I haven't had a chance to check out Zynq, plus the eval boards are pretty expensive. There are some cheaper ones coming in 2014, so we'll see. Given that the Xcell Journal article in 2Q2011 claimed "a starting price below $15", the current chip price is still pretty high. I noticed at the zedboard.org site that the original Zedboard is still US$395 for up to 5, but higher quantities have an "anti-discount" which raises the price to US$495. The US$395 price includes "manufacturers' subsidies". This is JMO/YMMV, but this engineer who is leery of being an "early adopter" wonders whether a manufacturer is having yield problems.
I hope Xilinx learned lessons from the Virtex-II Pro, which had built-in PowerPC cores. We considered that chip at one time since we were using PowerPC SoCs, but we gagged on the price. We later went with an IBM/AMCC 405EP and a Spartan-IIE, with a 33 MHz 32-bit PCI bus between them. That was very cost-effective and worked out really well.
So I'd like to try Zynq some day, but I'm waiting for pricing to get a closer to $15.
@Sanjib,A: If tou go to LinkedIn FPGA group, Steve Leibson of Xilinx marketing has several postd about the Zynq. Adam Taylor has an OS running on one core and bare metal on the other -- I have seen nothing about a real app. Since the hard core on Zynq is not as fast as an ASIC, I guess they threw in a second to see if anyone could use it.
They also have the standard mix of ARM interfaces on Zynq. That may enable usage of some existing MCU tools.
The ARM is still a RISC but not implemented as a soft core so not real clear except you get the baggage of memory controller and 2 leveols of cache if you really want them.
For performance you probably go for optimized C compiler, But if there is a problem, it is probably not de-buggable.
Altera Forums has an SoC category where you might find what issues the users have.
1. VLE will be used but Berekely pulled back the VLE encoding to improve the implementation.
2. We went thru a massive exercise of comparing various ISAs and initially settled on the Power 2.07. But some of our collaborators had patent issues in the US and by the time RISC-V was stable so we switched. I can understand the concerns about the encoding but all extant ISAs have some tradeoff. I placed more emphasis on the superscalar performance that this encoding could achieve. Figure any minor ISA changes can be done in the course of 2014/2015. Actually the Complier folks in Cambridge also had significant inputs into the encoding. I also saw some extensive review feedback from MIT.

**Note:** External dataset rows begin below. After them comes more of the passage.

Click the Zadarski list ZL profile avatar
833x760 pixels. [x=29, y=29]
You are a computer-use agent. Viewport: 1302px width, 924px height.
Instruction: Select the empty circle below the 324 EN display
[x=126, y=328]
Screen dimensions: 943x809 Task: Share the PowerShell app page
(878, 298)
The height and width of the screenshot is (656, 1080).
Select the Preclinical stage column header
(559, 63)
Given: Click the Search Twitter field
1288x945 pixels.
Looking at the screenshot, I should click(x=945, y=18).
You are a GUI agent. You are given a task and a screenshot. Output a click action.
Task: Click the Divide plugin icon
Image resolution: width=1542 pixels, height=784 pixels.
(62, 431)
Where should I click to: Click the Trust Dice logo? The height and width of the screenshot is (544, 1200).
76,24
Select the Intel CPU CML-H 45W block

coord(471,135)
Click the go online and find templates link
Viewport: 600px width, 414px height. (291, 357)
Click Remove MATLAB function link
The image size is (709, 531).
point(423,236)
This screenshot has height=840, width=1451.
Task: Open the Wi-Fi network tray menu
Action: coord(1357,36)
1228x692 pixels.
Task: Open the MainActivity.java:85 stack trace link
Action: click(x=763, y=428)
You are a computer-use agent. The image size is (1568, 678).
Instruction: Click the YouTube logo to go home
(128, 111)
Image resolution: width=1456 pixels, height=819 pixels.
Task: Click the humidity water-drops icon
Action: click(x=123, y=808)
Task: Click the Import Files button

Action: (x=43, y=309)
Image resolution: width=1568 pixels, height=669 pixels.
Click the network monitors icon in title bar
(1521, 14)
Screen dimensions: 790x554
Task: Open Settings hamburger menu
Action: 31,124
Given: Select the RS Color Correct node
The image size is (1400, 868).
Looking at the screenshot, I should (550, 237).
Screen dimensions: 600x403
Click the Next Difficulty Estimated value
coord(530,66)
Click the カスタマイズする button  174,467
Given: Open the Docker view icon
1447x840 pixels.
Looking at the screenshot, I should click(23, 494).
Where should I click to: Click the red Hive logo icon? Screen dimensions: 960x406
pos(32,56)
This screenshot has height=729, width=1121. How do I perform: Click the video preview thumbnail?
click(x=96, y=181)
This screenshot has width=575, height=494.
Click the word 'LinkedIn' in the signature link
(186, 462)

But overall, I tend not to worry too much about ISAs beyond a certain point. Doing a new ISA is out of the question. In any case compliers are lagging way behind in properly using existing ISAs as it were ! But I would like to add your concerns to our internal mailaing list, if I could trouble you to send me an email.
We do plan to add our own variants for the supervisor mode, SIMD/Vector and 128 bit variants.
For the simple 5 stage pipeline (in-order) we are able to do test sysnthesis on Synopsys DC at about 1.7Ghz on a 65 nm UMC library. So decode penalty is pretty low. Do plan to have justify our design decisons on the comp.arch list to see if our design choices. But that is probably at least 6 months away.
3. This effort is actually a formal Govt. Of India project to standardize ISA for critical applications. So it is more than an alternate source for RISC-V, it is a massive effort to develop a new family of processors with commensurate staffing. For a lot of Indian applications, this ISA will probably get mandated. So it is going to be a huge market. You are talking smart cards, energy meters, POS terminal, critical servers. But unlike other attempts at setting national standards, this one will be open, royalty/patent free and with commercial grade reference RTL. I am hoping SoCs in future will be priced based just on silicon area !
4. Supervisor arch. is one area where I foresee having variants. For our microkernel OS, a std Linux friendly MMU will not cut it. Need good support for zero cost domaon crossing - optmized protected call gate type mechanisms perhaps ?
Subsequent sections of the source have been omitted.